CalPilots Editor’s Note: Here’s the latest (proposed) lunacy from Santa Monica – obviously Santa Monica has more money than sense……
After years of butting heads and trading court cases on the topic of restricting flight operations at Santa Monica Airport, local officials and the FAA may have found a way to agree. Santa Monica is going to pay flight schools to go elsewhere for touch and goes and pattern work and the FAA thinks that’s likely an idea that can fly. “While we have not reviewed the specifics of Santa Monica’s proposal, generally an airport operator does not need the FAA’s approval to establish a voluntary program that is offered to all flight schools at the airport,” FAA spokesman Ian Gregor told the Santa Monica Daily Press.
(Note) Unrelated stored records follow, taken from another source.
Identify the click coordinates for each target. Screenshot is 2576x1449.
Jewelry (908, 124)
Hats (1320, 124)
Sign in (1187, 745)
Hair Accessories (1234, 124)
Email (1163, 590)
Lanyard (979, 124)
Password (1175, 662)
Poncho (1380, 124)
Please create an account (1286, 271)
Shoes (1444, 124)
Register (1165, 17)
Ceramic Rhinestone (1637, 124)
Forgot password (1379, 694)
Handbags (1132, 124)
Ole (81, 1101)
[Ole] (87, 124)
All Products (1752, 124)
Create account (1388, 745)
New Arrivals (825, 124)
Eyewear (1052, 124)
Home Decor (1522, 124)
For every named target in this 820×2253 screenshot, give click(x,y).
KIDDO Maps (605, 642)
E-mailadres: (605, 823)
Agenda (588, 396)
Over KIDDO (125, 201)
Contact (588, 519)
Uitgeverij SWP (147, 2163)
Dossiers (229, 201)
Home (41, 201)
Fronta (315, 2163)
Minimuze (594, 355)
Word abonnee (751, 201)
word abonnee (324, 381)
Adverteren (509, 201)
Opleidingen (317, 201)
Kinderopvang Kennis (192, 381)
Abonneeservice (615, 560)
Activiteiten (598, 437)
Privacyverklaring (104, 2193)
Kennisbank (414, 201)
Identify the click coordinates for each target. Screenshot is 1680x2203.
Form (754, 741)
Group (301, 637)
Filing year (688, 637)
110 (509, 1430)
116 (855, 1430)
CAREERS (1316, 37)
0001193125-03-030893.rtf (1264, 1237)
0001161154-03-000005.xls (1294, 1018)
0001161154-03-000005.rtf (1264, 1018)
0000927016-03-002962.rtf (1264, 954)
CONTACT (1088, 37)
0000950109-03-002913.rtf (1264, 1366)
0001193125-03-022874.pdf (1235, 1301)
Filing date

Qualifying flight schools will get $150 per flight to cover the costs of heading to another airport for that kind of training. That has, however, caught the attention of the likely recipients of the increased training traffic and at least one airport may be able to deny those flights.
Nearby Torrance no longer has any of the grant obligations to the FAA that keep Santa Monica from restricting operations (Santa Monica’s run out in 2015) and Torrance Mayor Frank Scotto says his town’s good neighbor policy only goes so far. “Santa Monica Airport has training schools there, and Santa Monica Airport should be bearing the brunt of the burden,” Scotto said. Based on Santa Monica’s experience, however, other airports in the area that do have federal obligations may have no choice but to accept the bounce-and-go traffic. Santa Monica tried to restrict the number of business jet movements a few years ago but a federal court upheld the FAA’s position that the expenditure of federal money for things like runway, navigation and other improvements gives the agency sole discretion over the traffic permitted at a given airport. Since it’s everyone’s money that’s being spent, the FAA generally favors the fewest restrictions possible and then usually just for safety reasons.